Au menu macro-économique de ce mercredi, la production industrielle allemande (sortie en forte baisse et nettement en-dessous des attentes) et les stocks de bruts US (sur un malentendu) sont programmés aujourd'hui.
Un fonds UBS est exposé à 30% à la faillite de l'équipementier automobile First Brands. BMW abaisse légèrement ses prévisions à cause de ventes décevantes en Chine. Leonardo obtient une facilité de crédit renouvelable de 1,8 milliard d'euros liée à l'ESG. Tesla lance des versions meilleur marché des Model 3 et Model Y. JPMorgan consacre 2 milliards de dollars par an au développement de technologies d'intelligence artificielle, selon son CEO. Google lance Google AI Plus dans 36 pays.
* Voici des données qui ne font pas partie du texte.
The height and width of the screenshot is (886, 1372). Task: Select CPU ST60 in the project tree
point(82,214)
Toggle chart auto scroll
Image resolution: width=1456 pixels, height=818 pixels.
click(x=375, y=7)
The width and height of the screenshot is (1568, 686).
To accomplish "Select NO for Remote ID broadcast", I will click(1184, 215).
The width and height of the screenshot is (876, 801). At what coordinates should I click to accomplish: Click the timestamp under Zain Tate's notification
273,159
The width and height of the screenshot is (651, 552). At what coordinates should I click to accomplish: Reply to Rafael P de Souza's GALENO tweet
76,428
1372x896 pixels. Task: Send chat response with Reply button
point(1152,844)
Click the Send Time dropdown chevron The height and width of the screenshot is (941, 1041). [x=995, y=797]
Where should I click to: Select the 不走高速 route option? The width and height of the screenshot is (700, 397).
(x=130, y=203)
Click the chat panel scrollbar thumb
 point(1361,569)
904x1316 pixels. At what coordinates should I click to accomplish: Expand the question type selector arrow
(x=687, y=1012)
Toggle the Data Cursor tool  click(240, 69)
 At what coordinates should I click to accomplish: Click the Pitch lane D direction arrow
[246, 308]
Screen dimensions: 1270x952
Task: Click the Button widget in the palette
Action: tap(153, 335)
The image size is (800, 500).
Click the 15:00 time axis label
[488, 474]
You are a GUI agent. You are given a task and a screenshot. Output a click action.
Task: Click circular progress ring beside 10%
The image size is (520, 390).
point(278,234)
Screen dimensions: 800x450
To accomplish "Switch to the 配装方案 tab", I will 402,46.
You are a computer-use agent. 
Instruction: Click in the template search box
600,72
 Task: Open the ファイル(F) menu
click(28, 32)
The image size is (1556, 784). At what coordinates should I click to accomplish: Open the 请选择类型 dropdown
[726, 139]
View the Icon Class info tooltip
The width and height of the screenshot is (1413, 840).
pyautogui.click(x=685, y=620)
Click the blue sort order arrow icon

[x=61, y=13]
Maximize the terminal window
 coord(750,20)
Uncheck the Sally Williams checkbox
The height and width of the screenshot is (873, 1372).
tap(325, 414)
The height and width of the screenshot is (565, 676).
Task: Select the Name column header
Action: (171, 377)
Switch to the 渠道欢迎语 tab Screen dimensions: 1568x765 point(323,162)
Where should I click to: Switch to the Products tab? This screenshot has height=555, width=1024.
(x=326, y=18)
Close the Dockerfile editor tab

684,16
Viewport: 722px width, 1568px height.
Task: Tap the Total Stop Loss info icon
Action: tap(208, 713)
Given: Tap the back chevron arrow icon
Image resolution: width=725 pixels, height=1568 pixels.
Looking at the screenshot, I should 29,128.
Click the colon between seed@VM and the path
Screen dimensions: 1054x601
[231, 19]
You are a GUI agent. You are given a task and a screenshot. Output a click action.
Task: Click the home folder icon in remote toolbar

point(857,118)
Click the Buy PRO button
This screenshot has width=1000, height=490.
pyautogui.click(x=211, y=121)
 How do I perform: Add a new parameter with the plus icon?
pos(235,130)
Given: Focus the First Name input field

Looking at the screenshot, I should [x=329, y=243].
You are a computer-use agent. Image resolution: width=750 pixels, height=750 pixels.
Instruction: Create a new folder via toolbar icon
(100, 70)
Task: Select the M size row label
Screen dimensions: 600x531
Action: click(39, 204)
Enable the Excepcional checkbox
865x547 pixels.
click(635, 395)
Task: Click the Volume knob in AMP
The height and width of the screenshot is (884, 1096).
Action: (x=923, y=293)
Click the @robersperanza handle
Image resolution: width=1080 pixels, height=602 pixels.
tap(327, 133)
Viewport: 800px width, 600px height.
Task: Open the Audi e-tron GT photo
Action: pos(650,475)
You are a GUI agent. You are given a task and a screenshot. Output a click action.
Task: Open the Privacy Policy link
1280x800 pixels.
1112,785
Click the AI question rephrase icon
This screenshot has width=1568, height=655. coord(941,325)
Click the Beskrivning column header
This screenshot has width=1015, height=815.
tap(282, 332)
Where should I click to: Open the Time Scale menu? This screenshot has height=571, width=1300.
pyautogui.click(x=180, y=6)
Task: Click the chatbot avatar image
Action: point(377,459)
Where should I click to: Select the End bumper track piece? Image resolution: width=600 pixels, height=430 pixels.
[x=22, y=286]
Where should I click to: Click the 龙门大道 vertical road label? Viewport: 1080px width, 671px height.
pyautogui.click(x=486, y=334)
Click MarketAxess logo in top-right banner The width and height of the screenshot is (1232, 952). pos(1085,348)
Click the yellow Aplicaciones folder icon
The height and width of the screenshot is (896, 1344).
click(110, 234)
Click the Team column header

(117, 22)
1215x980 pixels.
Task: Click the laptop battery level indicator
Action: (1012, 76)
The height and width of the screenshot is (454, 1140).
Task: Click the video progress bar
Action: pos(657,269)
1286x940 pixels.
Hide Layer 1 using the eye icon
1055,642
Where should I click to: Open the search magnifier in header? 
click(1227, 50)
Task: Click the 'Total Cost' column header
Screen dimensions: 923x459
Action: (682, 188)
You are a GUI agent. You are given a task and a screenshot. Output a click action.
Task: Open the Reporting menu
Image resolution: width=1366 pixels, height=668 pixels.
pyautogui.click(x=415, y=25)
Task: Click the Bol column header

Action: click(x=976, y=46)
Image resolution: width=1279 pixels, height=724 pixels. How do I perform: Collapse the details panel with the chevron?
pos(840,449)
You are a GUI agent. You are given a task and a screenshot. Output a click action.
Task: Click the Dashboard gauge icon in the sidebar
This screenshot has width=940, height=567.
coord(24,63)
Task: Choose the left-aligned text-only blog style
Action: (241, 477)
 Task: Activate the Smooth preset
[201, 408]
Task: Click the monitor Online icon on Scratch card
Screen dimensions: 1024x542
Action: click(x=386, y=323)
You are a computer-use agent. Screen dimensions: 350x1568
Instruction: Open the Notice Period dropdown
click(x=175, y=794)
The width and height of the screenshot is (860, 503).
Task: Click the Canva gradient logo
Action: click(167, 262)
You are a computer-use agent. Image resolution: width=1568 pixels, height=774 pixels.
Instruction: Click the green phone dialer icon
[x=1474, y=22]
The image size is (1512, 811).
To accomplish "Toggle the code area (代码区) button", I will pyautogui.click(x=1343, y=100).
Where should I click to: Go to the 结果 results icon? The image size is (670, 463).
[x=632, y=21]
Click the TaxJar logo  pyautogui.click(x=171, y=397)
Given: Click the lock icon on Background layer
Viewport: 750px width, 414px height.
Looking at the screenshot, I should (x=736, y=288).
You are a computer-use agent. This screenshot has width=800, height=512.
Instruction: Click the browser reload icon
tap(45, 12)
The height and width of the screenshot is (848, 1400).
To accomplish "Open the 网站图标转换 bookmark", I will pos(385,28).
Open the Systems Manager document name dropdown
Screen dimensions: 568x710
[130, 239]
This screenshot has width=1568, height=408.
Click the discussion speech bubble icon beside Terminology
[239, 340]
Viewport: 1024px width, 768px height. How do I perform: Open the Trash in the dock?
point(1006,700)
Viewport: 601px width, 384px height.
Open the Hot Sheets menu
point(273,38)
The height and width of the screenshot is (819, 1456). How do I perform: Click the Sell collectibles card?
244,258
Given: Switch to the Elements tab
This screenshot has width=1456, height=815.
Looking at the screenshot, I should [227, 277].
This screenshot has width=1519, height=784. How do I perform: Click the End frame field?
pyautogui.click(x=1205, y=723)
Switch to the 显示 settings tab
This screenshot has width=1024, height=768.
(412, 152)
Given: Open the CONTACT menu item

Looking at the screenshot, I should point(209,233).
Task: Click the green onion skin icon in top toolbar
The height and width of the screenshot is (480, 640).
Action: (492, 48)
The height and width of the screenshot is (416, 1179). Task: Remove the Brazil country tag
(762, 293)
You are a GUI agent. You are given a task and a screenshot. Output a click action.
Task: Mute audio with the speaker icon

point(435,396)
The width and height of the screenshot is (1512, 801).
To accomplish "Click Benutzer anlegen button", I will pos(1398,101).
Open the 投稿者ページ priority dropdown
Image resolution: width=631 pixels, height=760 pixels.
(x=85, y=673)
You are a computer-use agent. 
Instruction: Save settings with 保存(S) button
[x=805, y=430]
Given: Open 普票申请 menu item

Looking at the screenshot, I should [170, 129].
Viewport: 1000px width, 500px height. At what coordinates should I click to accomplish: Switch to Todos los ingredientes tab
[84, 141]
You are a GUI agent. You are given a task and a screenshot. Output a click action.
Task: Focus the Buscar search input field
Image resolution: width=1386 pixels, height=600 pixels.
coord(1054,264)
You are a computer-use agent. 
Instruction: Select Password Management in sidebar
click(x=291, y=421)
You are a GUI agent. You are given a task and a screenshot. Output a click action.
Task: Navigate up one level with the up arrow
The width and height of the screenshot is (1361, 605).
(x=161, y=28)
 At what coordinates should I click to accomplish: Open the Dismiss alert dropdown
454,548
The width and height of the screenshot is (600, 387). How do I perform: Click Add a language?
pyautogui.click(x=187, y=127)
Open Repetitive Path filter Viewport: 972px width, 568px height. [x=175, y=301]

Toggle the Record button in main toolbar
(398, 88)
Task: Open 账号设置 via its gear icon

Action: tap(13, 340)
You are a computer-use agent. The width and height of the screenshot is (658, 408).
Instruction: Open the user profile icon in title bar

Le CEO de Nvidia annonce que la société continuera à sponsoriser les visas H-1B, indique Business Insider. Toyota explore le développement d'un petit système de drones civils pour assister les véhicules sur les routes non pavées et les sentiers.
En Suisse, ABB va céder sa division robotique au groupe SoftBank pour une valeur de 5,4 milliards de dollars, abandonnant ainsi son projet initial de scission. Les analystes semblent apprécier la nouvelle, Vontobel par exemple indique dans une note que «la valeur de la transaction est bien supérieure aux attentes et valorise l’unité à un multiple bien supérieur à celui de ses pairs en robotique». L’analyste Marc Diethelm ajoute s’attendre à ce que la majorité des recettes soit utilisée pour les rachats d’actions, le titre progresse de 0,9% dans les premiers échanges ce matin.
Cette nuit et ce matin en Asie, les indices traitent en baisse. Shanghai et Séoul sont fermées, Tokyo rend 0,45% à la cloche, Hong Kong perd 0,79% et le Nifty50 égare 0,17%. Le future SPX traite autour de l’équilibre, tout comme l’Europe dans les premiers échanges. Le pétrole remonte légèrement, faisant fi de l’appréciation du billet vert, le baril de WTI Light Crude à 62,38 dollars.